Systemic Reformation

  • Re-design existing immigration and health care systems to provide truly universal and immigration-consequence-free health coverage to everyone.
  • Restore the VRA and dismantle discriminatory policies that suppress voting rights and meaningful voting access.
  • End strict voter ID, voter purging, and disenfranchisement laws that target trans people and BIPOC.
  • Pass non-discrimination laws against TGNC individuals.
  • Adopt culturally sensitive language and inclusive spaces in care facilities.
  • Develop policies to ensure providers and health plans use updated medical standards and research.

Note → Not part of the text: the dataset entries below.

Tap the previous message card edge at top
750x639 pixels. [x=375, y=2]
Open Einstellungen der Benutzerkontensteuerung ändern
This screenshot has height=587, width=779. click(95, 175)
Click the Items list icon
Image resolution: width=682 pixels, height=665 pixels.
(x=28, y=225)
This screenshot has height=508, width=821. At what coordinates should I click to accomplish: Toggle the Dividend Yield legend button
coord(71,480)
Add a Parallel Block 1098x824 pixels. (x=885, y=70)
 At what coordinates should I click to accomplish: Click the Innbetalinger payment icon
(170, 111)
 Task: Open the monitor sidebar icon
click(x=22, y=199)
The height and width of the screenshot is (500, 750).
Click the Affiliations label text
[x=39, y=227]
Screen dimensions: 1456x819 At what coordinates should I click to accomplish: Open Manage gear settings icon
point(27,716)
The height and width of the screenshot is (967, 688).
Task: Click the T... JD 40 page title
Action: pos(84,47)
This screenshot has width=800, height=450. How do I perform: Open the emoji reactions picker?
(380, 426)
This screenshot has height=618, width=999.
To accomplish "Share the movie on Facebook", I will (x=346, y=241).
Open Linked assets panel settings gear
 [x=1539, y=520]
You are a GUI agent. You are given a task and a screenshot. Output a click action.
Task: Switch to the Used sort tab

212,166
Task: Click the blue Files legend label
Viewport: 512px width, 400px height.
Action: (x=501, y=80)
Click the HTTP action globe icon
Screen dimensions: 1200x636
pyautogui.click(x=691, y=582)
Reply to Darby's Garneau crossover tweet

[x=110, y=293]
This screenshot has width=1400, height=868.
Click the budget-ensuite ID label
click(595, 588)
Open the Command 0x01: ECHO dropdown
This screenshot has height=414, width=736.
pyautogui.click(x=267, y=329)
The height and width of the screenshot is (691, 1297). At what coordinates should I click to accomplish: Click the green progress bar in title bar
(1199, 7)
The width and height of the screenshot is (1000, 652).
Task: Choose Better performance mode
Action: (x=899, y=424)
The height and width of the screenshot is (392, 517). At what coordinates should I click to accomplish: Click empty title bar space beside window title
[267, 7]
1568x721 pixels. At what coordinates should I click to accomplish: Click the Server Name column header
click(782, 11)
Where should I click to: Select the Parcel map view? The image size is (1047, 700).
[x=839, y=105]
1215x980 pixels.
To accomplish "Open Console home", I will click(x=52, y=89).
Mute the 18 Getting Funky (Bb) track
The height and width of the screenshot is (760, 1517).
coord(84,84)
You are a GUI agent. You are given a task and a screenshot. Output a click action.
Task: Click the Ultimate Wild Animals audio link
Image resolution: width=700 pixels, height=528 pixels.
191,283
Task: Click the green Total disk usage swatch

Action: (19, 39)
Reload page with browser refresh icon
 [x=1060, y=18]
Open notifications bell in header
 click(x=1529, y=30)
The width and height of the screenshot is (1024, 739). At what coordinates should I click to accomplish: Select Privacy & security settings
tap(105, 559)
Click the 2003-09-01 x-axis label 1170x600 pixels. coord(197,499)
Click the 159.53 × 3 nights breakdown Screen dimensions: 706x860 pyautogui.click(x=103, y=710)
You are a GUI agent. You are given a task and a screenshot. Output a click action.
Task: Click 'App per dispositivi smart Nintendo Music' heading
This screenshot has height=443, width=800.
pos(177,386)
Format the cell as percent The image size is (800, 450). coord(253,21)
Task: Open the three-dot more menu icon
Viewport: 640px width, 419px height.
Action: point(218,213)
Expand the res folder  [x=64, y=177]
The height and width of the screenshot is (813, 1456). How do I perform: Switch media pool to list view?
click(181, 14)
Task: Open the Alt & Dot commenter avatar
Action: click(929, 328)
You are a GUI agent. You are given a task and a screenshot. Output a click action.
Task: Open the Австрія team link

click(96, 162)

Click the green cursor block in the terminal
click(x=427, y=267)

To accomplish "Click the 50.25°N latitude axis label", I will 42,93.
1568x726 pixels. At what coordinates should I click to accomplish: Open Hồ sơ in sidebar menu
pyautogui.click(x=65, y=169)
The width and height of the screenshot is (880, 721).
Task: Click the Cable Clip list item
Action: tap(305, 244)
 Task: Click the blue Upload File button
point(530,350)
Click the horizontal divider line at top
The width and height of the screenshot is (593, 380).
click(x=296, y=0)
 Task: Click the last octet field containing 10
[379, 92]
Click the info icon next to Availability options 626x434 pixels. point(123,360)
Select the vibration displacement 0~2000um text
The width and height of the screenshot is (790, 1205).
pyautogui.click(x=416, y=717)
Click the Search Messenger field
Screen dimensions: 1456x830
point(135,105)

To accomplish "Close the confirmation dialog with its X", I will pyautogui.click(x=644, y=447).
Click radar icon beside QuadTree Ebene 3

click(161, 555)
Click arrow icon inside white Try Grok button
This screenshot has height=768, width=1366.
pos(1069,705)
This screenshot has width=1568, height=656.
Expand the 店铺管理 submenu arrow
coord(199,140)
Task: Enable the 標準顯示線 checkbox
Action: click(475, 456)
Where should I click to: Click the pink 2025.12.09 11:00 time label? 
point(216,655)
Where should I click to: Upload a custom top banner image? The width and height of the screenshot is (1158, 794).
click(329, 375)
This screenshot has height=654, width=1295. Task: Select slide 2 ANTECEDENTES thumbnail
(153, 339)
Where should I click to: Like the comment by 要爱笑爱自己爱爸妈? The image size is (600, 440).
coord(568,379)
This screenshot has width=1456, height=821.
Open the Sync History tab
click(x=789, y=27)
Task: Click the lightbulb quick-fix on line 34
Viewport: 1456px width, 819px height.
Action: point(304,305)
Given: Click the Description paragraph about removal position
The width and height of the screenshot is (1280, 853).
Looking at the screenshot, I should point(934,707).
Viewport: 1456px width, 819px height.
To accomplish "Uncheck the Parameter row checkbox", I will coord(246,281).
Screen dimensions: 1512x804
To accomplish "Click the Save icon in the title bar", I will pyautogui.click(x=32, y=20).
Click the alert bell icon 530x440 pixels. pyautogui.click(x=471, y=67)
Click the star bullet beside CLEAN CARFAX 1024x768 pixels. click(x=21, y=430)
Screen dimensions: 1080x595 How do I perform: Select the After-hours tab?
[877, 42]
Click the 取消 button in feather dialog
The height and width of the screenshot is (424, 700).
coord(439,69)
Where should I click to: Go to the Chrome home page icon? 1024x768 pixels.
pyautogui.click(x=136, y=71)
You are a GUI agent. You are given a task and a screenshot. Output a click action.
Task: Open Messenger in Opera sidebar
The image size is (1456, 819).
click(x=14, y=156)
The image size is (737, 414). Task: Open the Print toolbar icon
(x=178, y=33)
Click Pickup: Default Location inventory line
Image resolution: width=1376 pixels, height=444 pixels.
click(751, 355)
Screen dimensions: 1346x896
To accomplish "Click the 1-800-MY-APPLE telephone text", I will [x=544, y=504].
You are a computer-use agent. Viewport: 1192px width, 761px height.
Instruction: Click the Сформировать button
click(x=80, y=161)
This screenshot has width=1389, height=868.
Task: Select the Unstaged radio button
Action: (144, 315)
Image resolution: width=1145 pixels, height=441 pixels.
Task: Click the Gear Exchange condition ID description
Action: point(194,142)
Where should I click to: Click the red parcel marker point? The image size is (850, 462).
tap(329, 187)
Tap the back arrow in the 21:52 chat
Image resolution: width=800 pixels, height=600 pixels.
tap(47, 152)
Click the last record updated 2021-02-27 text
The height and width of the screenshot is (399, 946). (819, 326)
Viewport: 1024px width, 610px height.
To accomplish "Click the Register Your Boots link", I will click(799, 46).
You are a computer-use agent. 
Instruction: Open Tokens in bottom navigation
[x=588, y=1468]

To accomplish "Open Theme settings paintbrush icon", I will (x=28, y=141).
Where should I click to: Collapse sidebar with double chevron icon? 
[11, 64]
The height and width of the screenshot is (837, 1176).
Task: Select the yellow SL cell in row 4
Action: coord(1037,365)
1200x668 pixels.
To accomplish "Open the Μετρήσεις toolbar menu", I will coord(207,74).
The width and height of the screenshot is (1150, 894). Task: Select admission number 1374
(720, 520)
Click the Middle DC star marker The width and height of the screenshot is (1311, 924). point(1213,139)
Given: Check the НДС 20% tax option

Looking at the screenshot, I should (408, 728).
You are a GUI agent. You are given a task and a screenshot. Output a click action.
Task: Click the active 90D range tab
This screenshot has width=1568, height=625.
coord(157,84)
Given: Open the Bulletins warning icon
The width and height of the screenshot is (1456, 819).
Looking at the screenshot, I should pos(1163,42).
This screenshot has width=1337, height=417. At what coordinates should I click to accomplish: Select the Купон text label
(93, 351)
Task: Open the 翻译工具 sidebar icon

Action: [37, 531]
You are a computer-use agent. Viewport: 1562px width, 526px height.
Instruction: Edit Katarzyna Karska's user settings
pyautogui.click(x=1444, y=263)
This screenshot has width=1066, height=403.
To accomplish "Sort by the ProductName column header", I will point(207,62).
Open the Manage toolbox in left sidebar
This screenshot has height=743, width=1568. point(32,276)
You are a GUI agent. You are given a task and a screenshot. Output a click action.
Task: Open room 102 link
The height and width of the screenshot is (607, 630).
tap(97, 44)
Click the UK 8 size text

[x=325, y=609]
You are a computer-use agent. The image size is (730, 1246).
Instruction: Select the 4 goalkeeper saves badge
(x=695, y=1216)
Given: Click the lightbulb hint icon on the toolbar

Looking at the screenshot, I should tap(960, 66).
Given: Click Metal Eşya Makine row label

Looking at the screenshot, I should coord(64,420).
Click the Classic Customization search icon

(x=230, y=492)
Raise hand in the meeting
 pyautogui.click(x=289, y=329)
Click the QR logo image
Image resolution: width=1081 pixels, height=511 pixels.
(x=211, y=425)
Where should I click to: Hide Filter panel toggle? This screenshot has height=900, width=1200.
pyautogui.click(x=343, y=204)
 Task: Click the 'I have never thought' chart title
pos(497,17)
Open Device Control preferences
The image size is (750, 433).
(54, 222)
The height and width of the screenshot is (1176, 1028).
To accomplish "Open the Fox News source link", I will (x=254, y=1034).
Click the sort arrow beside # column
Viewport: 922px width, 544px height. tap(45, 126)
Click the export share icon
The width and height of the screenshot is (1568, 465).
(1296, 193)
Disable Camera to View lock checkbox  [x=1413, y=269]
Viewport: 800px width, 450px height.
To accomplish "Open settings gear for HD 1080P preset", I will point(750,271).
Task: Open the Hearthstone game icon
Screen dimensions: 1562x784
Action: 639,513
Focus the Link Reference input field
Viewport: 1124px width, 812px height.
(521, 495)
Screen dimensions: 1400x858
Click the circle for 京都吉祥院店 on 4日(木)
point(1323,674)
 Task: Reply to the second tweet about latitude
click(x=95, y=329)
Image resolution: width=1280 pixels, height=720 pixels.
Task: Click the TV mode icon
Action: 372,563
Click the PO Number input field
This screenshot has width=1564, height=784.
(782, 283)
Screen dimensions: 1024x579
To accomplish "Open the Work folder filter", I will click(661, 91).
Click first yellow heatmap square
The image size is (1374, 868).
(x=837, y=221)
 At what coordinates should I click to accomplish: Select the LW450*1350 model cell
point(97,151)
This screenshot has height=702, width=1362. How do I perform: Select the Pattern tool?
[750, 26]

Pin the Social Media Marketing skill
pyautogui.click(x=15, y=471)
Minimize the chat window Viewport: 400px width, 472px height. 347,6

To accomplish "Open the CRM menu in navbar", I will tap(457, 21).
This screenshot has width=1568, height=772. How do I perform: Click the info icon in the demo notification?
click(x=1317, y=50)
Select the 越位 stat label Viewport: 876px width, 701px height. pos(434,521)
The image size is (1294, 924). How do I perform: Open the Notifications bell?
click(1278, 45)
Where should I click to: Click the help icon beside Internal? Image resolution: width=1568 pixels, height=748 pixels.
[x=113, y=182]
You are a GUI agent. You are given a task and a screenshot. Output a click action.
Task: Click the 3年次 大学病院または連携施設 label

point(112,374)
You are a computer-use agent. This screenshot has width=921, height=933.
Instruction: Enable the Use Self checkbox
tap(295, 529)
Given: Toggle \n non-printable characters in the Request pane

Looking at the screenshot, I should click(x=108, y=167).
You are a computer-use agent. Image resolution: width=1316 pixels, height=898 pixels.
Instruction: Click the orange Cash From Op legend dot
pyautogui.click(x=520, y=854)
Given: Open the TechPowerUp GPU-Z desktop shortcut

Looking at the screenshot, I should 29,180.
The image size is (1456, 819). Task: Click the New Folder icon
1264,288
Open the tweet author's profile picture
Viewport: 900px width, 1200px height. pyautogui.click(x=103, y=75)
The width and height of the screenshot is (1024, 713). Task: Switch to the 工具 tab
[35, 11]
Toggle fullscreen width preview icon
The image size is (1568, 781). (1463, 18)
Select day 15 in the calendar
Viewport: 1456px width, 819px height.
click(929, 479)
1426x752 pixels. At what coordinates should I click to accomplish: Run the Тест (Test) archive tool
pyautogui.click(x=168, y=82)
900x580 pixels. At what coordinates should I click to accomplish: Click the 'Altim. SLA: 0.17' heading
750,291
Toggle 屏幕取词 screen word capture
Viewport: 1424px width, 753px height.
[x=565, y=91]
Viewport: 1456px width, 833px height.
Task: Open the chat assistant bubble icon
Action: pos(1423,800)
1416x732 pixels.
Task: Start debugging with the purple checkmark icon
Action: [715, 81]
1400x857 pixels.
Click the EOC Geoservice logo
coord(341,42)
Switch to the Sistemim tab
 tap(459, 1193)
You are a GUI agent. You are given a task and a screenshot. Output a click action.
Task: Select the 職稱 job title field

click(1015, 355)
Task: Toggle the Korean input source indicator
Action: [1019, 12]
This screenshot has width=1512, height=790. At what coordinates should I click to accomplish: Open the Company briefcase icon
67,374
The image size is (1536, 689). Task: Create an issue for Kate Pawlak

Additional Recommendations

  • Ensure Medicaid and Medicare beneficiaries know their legal rights and can access advocates to represent them in appeals (e.g., legal services corporations).
  • Suspend detaining immigrants in detention facilities and immigration enforcement through the public health pandemic crisis.
  • Support rapid re-housing for persons experiencing homelessness, emergency rental assistance, and at least a 12-month moratorium on evictions and foreclosures.
  • Require medical examiners have relevant professional experience with specific authorization requests.
  • Providers should receive cultural competency (e.g., racial justice and implicit bias) and gender identity training and the support needed to address both disparities and prejudice within the care setting.
  • Improve digital literacy for providers, staff, and patients.
  • Ensure broadband (high-speed internet) is available and affordable to every individual.

Conclusion

It is imperative that individuals hold representatives and governments accountable to fulfill their obligations to safeguard the health and well-being of the population. However, we must not forget the importance of hearing each other’s voice and seeing one another.

For only until we comprehend the experiences of diverse communities and find shared community will we be able to attain the understanding and power necessary to achieve our goal of health equity. Only through deep commitment to learning and growth can we understand systemic injustice, how identity and experience impact health, and how multiple such identities may intersect or multiply with each other. Ensuring health rights for all and the eradication of health inequities is within our reach, if we are united in our purpose. Remember: our history is not just defined by the oppression we have endured, but also by our continued resistance and resilience.